■ Exercise: The required output is the line with "Open the Personalizations menu label" plus all lines that follow it to the end of the listing below, written out exactly, with no pictures.

■ Data:
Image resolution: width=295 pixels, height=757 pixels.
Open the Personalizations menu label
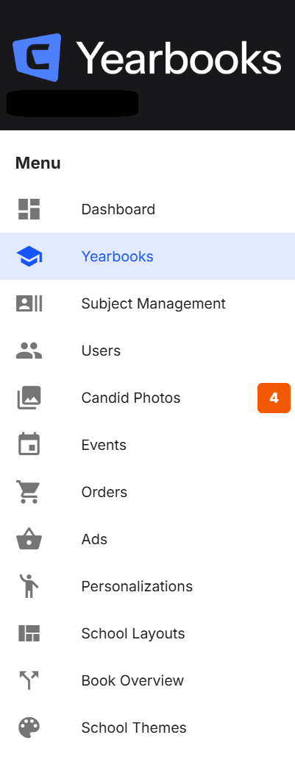pyautogui.click(x=137, y=586)
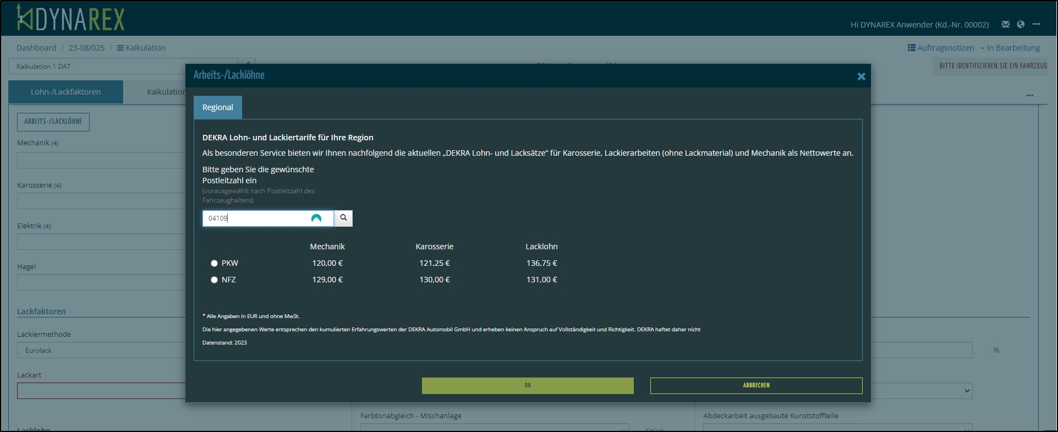This screenshot has height=432, width=1058.
Task: Expand the In Bearbeitung status dropdown
Action: pos(1010,48)
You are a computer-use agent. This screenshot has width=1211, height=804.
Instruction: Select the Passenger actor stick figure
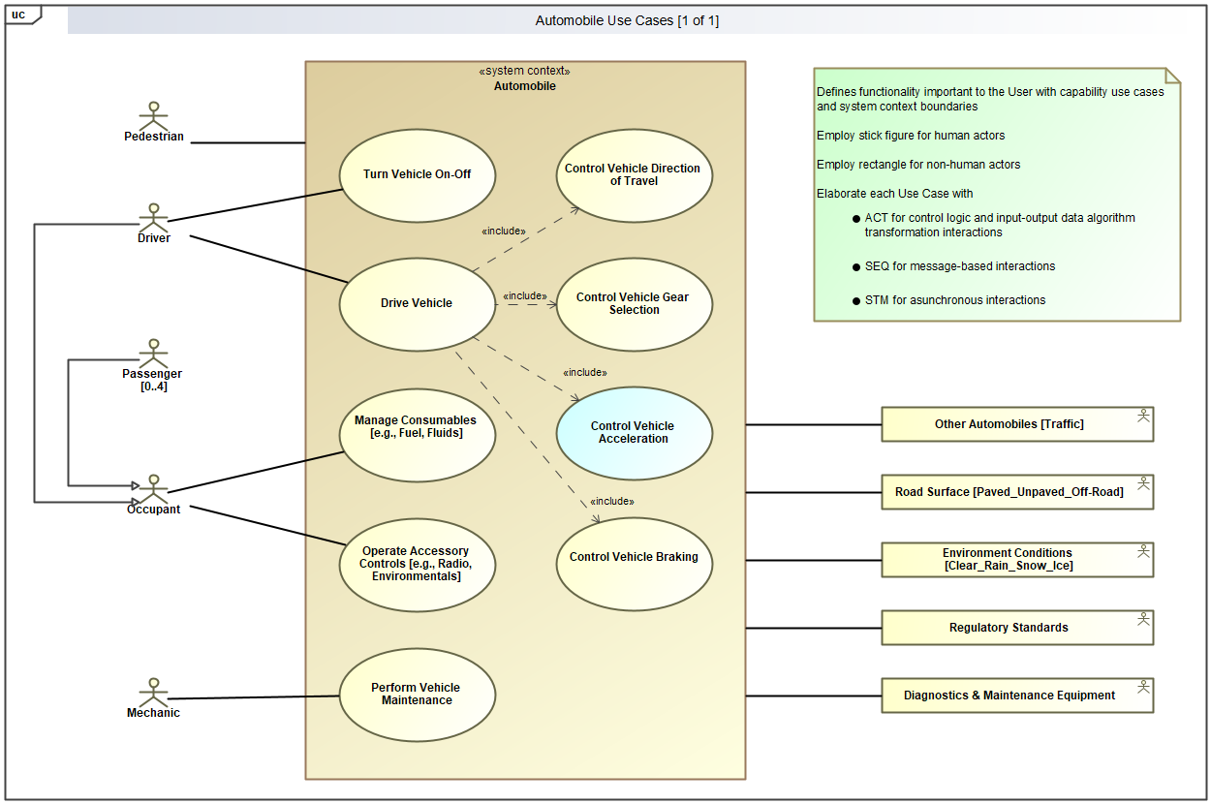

■ Output for this task:
Open the Personalizations menu label
pyautogui.click(x=137, y=586)
This screenshot has height=432, width=1058.
Task: Expand the In Bearbeitung status dropdown
Action: pos(1010,48)
You are a computer-use agent. This screenshot has width=1211, height=804.
Instruction: Select the Passenger actor stick figure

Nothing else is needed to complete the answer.